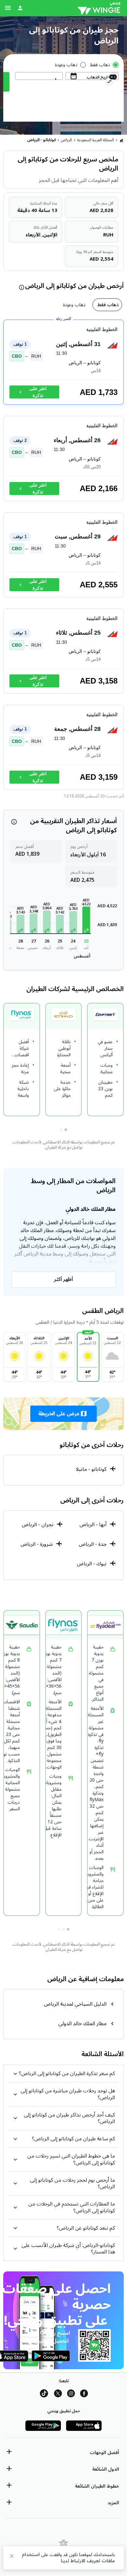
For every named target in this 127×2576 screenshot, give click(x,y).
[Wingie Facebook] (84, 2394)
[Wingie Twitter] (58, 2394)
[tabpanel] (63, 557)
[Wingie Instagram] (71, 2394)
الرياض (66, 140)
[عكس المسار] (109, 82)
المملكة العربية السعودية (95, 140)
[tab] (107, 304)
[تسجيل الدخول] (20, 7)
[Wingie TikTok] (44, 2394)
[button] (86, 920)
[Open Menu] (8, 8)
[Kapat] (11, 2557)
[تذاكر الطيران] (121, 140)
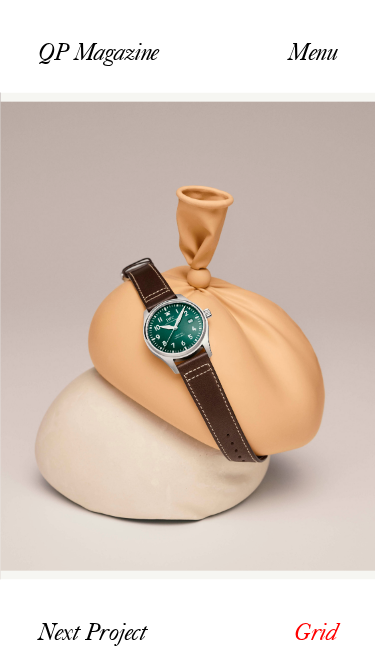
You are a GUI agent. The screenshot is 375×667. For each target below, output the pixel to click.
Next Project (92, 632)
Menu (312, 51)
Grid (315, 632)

▸ **REQUIREMENT**:
Pull every line with the string "click" from the data above.

▸ **THE ANSWER**:
For every named target in this 127×2576 screenshot, give click(x,y).
You are a GUI agent. The screenshot is 375×667. For each target below, output the pixel to click.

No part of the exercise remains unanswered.